The standard that Palmer sets out is based on a large capital investment or background rights held by others. The patent then serves to gain access to resources and rights that permit the invention to be developed. Such situations would be all the more suited to university patent positions where multiple organizations hold background rights–rather than it being a “crowded field” analysis–which tends to discourage university patent administrators–one might say, this is just the situation that a university being innovative with its patent assets could address, to the benefit of industry and the public. Palmer imagines that a university in this latter situation in which only one or two companies might invest in developing an invention could be served by a license that might “even” be exclusive and might be royalty-free.
It won’t be able to do this sort of thing, however, if it is fixated on finding a money-making deal, let alone a “big hit” license. Has any university, in the history of Bayh-Dole, announced a royalty-free exclusive license? Perhaps that is what the Glasgow initiative was aiming to do, but only with technology it couldn’t place any other way, and without regard to whether the result would be a monopolizer or an effort by a company to invest and/or go get the necessary rights it needs. For that, the practice tip would be: do not require payment for sublicensing in cross licensing situations in which the consideration is access to background rights of others.
As to the state of ownership in the policies Palmer surveyed, he has this to say:
At most institutions the compulsory assignment of patent rights is not considered desirable, except when it is necessary in connection with cooperative or sponsored research. Voluntary assignment is preferred and in many institutions is encouraged and facilitated either through formalized procedures or through special machinery for handling patents set up within the institution. In many instances the services of an outside organization closely related to the institution or under agreement to act as its patent management agent are employed.

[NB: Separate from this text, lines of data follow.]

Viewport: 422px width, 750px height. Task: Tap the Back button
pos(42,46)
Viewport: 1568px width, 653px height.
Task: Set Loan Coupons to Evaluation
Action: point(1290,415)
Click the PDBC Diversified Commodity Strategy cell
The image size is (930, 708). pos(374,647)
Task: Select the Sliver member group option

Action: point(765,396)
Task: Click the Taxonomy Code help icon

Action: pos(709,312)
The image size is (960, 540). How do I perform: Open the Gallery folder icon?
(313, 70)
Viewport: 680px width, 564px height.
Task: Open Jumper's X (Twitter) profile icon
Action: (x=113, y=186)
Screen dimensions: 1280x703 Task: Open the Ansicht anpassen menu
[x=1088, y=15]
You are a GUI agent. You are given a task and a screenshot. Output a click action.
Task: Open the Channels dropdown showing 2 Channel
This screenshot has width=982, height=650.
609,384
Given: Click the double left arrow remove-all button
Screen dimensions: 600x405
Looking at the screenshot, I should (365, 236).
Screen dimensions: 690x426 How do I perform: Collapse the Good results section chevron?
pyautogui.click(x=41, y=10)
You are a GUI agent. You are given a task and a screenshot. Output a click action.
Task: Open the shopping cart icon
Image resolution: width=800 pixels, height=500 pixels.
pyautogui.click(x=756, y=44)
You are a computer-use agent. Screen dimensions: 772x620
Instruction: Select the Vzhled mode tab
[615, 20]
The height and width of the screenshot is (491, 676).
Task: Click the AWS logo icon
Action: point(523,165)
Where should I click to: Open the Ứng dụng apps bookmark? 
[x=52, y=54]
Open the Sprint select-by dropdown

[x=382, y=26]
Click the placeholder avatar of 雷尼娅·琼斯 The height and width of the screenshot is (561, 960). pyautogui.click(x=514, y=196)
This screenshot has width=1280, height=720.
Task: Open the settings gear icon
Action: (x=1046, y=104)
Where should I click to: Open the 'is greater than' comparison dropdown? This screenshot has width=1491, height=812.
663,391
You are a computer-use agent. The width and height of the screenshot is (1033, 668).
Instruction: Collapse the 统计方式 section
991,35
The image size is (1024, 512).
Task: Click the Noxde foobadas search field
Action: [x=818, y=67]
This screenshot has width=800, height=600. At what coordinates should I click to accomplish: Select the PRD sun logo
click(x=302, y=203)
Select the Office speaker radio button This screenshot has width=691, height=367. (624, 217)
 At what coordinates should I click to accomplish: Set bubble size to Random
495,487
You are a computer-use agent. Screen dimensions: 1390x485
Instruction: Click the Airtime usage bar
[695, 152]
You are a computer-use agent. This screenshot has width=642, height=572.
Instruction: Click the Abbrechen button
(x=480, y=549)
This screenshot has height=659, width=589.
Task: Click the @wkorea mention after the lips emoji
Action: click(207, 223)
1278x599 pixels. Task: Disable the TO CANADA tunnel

In 1948, before the National Science Foundation had been formed, the typical university with a policy on inventions made assignment voluntary. Is it progress that now most universities assert ownership of inventions, have sought to expand the scope of their claims, and now aim to make the assignment of title as efficient and thoughtless as possible, if not through federal vesting (and that argument has failed, for now) then by present assignment of all possible expectant future inventions? As for scope, the expansion has not merely been from inventions made in sponsored research in which the institution has been designated to be the owner, but also to inventions made with university resources, often without any de mininis standard, to inventions made in consulting, and through conveniently inept drafting of definitions for “invention” to pretty much anything, including know how, expertise, information, software, and “non-patented” work. The irony in this expansion is that some university patent policies end up, technically, claiming ownership of assets that don’t have a legal theory of ownership, such as “know-how” or “expertise”. University policies on ownership, in their rush to control things, have even outstripped our concepts of what can be owned.